Fragmento citado:
------------------------------------------------------------------------

El clero presentaba una desigual distribución territorial, de forma que amplias zonas aparecían poco evangelizadas. Núcleos urbanos como Toledo, Salamanca, Madrid y Sevilla constaban con gran número de conventos y parroquias. Los clérigos preferían instalarse en las ciudades, donde había más recursos, en detrimento del mundo rural. Obispos, canónigos, prebendados de iglesias catedrales y colegiales representaban el sector del clero culto, con posibilidades económicas, frente al bajo clero: párrocos, pequeños beneficiados y capellanes. Este colectivo de procedencia social humilde tenía ingresos modestos y un bajo nivel de instrucción. Las diferencias dentro de la Iglesia también eran visibles en el mapa eclesiástico. Las reformas de Felipe II en el siglo XVI no solucionaron las variaciones de extensión y riqueza entre las diócesis. La más pujante era Toledo, seguida a distancia por Sevilla, Zaragoza y Cuenca; en último lugar se encontraban Almería y Mondoñedo. Los reyes de España ejercían el derecho de provisión de obispados en virtud del patronato real, que les confería un conjunto heterogéneo de prerrogativas sobre la Iglesia.
El siglo XVII conoció la herencia de la mística vivida en tiempos de Santa Teresa y de San Juan de la Cruz. A su vez, aparecieron nuevos focos de alumbrados en Andalucía, especialmente en Sevilla; mientras las universidades de Salamanca y Alcalá acogían la presencia de Jansenio. Se extendió la lectura de la Guía Espiritual de Miguel Molinos, quien catalizó el movimiento denominado quietismo.
En estas circunstancias, la Inquisición Española defendió la ortodoxia frente a las desviaciones del pensamiento y de la práctica religiosa. Sus actuaciones afectaron a los judíos conversos llegados de Portugal y al círculo de los alumbrados. Los conventos de religiosas donde se habían producido fenómenos de carácter místico atrajeron la atención del Santo Oficio; un caso significativo fue el de la monja de Carrión. El Tribunal de la Inquisición persiguió también la brujería y, en otro orden de cosas, la bigamia y las conductas escandalosas.
La Teología conoce en el siglo XVII parte del legado de la edad de oro de la teología española, al mismo tiempo que contempla ya su decadencia, declive que coincide con el ocaso progresivo del Imperio. Por el contrario, es el siglo en que asistimos al auge de la escuela escotista.

------------------------------------------------------------------------

Extracto de datos:
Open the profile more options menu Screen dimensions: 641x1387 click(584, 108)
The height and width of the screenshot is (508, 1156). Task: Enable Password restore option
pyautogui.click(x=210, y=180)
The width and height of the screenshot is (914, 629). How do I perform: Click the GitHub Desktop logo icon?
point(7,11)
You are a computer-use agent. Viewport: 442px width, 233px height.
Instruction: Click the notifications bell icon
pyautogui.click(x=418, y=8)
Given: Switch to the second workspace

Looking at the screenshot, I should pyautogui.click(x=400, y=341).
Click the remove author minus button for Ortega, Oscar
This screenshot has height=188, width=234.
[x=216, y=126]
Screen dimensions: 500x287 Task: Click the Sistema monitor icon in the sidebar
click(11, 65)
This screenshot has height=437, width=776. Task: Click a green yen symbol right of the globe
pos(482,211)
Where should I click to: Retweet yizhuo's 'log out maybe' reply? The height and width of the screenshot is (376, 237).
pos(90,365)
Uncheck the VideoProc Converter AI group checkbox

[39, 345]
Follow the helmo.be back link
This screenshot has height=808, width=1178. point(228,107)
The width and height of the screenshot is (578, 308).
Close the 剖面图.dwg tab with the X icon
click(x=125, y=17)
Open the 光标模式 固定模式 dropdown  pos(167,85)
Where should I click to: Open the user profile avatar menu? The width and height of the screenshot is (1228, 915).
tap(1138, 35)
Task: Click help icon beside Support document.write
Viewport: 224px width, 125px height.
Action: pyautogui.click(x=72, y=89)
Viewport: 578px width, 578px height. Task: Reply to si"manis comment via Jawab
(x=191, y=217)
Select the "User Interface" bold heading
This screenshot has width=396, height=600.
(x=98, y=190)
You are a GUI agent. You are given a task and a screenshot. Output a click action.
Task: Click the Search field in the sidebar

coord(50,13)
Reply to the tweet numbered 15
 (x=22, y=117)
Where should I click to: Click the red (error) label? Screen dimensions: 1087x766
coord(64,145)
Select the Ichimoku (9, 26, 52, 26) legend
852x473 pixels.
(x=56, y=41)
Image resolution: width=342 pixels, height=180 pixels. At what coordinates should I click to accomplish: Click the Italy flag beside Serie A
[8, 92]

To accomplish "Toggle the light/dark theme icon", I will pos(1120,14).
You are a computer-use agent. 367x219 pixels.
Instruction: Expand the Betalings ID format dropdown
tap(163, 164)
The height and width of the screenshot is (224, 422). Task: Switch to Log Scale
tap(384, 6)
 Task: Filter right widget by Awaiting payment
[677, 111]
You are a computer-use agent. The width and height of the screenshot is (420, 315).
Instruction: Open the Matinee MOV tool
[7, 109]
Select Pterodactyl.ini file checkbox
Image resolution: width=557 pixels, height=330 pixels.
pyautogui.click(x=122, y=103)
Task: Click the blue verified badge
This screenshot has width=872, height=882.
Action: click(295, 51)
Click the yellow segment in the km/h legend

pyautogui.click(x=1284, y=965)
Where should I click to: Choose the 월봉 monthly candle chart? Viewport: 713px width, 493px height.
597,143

------------------------------------------------------------------------

Tareas propuestas:
(A) Resume de forma más breve el párrafo del fragmento citado que empieza con «En estas circunstancias, la Inquisición Española» y conserva sus datos principales.
(B) Copia sin cambios el tramo del fragmento citado que comienza con "El siglo XVII conoció" y continúa hasta "movimiento denominado quietismo.", ambas expresiones incluidas.

Ejercicios resueltos:
(A) La Inquisición Española defendió la ortodoxia frente a las desviaciones del pensamiento y de la práctica religiosa. Actuó contra los judíos conversos llegados de Portugal y contra los alumbrados. También vigiló los conventos de religiosas con fenómenos místicos, como el de la monja de Carrión. Además, persiguió la brujería, la bigamia y las conductas escandalosas.

(B)
El siglo XVII conoció la herencia de la mística vivida en tiempos de Santa Teresa y de San Juan de la Cruz. A su vez, aparecieron nuevos focos de alumbrados en Andalucía, especialmente en Sevilla; mientras las universidades de Salamanca y Alcalá acogían la presencia de Jansenio. Se extendió la lectura de la Guía Espiritual de Miguel Molinos, quien catalizó el movimiento denominado quietismo.